The meeting was described by the UN as nations and organizations trying to reach unified stances on human rights, governance, counterterrorism and anti-drug efforts.

Speaking at a press conference after the summit that brought special envoys together from more than 20 countries, Guterres said collectively all participants were worried about the stability of Afghanistan – that relates to the persistent presence of terrorist organizations.

He stated “to achieve our objectives, we cannot disengage” with the Taliban and said “it is difficult to overestimate the gravity of the situation” in the country.

He noted that 97% of the population lives in poverty and that donor funding is drying up.

Guterres emphasized that the current ban on local women working for the United Nations in Afghanistan is unacceptable “and puts lives in jeopardy”.

Asked by a journalist if there would be any circumstance under which he’d be willing to directly meet with the Taliban, Guterres said: “When it is the right moment to do so, I will obviously not refuse that possibility — but today is not the right moment to do so.”

Suhail Shaheen, the head of the Taliban’s political office in Doha, meanwhile told The Associated Press that the Taliban dismissed the talks.

“If they are not ready to hear us and know our position regarding the issues, how can they reach a convincing and palatable solution?” Shaheen said. “One-sided decisions couldn’t deliver.
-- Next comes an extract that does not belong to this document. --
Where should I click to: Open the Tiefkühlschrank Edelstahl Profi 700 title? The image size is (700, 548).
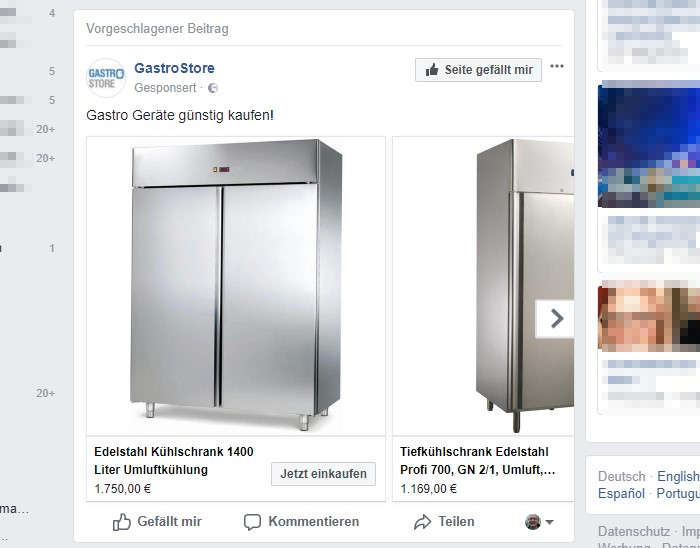[478, 461]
Afghanistan is an independent country. It has its own voice; we want them to listen to our voice.”

Shaheen on Sunday met Andrew McCoubrey, director of Afghanistan and Pakistan at the United Kingdom’s Foreign Office, and Yue Xiaoyong, China’s special envoy for Afghanistan, in Doha.

“As you know, the U.N. envoy has talks with government officials in Kabul, but when it comes to these sorts of conferences … we are not invited,” Shaheen added. “We think this is not the solution for Afghan issues and its outcome can’t be effective.”

Also critical of the closed-door meeting was a group of 15 Afghanistan nationals who sent an open letter to Guterres stating their “grave concern” over the lack of Afghanistan representation at the conference.

The group of 105 signatories stated “the absence of the true representatives of the citizens of Afghanistan in such a forum is of utmost concern, especially since the reported statements of the Under-Secretary General of the UN Amina J. Mohammad, that in this gathering ‘baby steps’ may be taken leading to the recognition of the Taliban terrorist regime. We find such statements irresponsible and a shocking disregard of the despicable policies and practices of the Taliban regime in Afghanistan.”

Guterres on Tuesday emphasized however, that the meeting was not aimed at recognizing the Taliban.

Concerns also remain over Afghanistan again becoming a haven for Islamic extremists wanting to carry out attacks abroad.
The group of 105 said in their letter the Taliban are “a terrorist group whose deeply repressive regime has systematically sought to erase more than half of the population from society.

“Having denied women and girls almost all of their fundamental human rights, the Taliban has become the only regime in the world upholding a system of gender apartheid,” they stated.

The countries that took part in the Doha summit included China, France, Germany, India, Indonesia, Iran, Japan, Kazakhstan, Kyrgyzstan, Norway, Pakistan, Russia, Saudi Arabia, Tajikistan, Turkey, Turkmenistan, the United Arab Emirates, the United Kingdom, the United States and Uzbekistan.